*Task to complete:* Put the lines of the records below into a numbered list, leaving out blank lines. Include only the stretch that opens with the line containing "Screen dimensions: 1280x800" and closes with the line containing "Action: click(x=945, y=912)", both ends included.

(Extracted records)
+ + + + +
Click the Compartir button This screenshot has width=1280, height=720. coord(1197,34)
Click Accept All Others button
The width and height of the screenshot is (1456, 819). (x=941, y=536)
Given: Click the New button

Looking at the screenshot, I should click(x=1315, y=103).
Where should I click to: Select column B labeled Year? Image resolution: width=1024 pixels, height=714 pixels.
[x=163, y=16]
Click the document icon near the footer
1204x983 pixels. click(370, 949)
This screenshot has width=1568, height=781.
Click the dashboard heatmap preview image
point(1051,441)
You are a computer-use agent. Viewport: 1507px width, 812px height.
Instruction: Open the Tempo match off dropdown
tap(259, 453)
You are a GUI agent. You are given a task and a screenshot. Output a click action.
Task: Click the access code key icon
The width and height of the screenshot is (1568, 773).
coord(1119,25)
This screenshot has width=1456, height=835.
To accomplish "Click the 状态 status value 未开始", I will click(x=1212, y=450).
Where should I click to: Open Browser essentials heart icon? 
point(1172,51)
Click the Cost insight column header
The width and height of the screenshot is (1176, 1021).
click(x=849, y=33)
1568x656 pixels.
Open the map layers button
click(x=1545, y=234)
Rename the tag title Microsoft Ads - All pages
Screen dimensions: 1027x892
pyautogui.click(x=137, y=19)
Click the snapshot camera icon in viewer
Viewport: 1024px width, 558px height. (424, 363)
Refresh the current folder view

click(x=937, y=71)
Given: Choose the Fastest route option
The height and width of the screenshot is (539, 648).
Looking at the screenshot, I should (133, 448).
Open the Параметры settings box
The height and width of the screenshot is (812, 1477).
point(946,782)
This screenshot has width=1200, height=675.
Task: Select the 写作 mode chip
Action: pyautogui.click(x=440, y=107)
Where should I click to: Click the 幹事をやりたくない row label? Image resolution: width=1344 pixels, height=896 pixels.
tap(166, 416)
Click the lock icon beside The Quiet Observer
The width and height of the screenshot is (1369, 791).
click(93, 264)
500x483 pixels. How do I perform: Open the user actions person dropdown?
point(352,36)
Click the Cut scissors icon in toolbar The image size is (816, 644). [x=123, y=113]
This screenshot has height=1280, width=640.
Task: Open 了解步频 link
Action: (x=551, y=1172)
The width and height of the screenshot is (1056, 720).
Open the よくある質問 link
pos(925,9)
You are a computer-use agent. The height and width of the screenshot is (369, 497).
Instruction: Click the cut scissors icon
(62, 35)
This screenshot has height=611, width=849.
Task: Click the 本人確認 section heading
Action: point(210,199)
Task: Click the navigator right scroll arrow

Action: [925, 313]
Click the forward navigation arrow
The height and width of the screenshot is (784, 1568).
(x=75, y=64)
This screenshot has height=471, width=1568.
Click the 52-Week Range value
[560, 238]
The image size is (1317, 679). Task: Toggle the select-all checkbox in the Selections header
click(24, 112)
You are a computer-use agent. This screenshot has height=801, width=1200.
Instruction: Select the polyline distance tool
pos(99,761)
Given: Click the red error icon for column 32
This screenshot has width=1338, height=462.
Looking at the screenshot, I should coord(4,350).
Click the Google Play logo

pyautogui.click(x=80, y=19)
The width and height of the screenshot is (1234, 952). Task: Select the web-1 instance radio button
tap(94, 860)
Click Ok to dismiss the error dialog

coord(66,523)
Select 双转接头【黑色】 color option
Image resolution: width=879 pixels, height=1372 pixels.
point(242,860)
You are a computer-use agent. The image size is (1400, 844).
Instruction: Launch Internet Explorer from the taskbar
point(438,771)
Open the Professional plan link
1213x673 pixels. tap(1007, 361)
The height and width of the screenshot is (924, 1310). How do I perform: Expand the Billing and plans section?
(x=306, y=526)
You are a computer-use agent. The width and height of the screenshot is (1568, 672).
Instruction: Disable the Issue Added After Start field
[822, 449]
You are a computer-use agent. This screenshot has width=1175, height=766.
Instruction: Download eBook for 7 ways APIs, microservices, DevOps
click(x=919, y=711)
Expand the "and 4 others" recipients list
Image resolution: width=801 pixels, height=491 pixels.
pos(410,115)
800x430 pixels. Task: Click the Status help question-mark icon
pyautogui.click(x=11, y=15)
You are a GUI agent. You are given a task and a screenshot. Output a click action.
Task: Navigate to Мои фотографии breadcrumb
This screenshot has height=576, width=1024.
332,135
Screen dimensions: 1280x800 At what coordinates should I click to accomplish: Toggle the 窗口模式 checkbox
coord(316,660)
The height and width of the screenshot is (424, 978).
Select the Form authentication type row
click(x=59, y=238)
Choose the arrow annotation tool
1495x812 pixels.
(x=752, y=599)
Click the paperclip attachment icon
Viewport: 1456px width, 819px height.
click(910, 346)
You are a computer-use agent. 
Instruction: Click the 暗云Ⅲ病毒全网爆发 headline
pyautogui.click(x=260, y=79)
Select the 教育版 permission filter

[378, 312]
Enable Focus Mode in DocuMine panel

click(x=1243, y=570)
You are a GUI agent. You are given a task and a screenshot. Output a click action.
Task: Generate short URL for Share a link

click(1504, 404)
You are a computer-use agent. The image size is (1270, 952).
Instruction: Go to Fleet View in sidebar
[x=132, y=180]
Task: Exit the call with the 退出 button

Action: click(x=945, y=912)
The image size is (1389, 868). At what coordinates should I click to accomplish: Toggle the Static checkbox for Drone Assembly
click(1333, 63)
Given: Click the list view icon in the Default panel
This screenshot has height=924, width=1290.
+ + + + +
*Finished answer:*
1. Screen dimensions: 1280x800 At what coordinates should I click to accomplish: Toggle the 窗口模式 checkbox
2. coord(316,660)
3. The height and width of the screenshot is (424, 978).
4. Select the Form authentication type row
5. click(x=59, y=238)
6. Choose the arrow annotation tool
7. 1495x812 pixels.
8. (x=752, y=599)
9. Click the paperclip attachment icon
10. Viewport: 1456px width, 819px height.
11. click(910, 346)
12. You are a computer-use agent. 
13. Instruction: Click the 暗云Ⅲ病毒全网爆发 headline
14. pyautogui.click(x=260, y=79)
15. Select the 教育版 permission filter
16. [378, 312]
17. Enable Focus Mode in DocuMine panel
18. click(x=1243, y=570)
19. You are a GUI agent. You are given a task and a screenshot. Output a click action.
20. Task: Generate short URL for Share a link
21. click(1504, 404)
22. You are a computer-use agent. The image size is (1270, 952).
23. Instruction: Go to Fleet View in sidebar
24. [x=132, y=180]
25. Task: Exit the call with the 退出 button
26. Action: click(x=945, y=912)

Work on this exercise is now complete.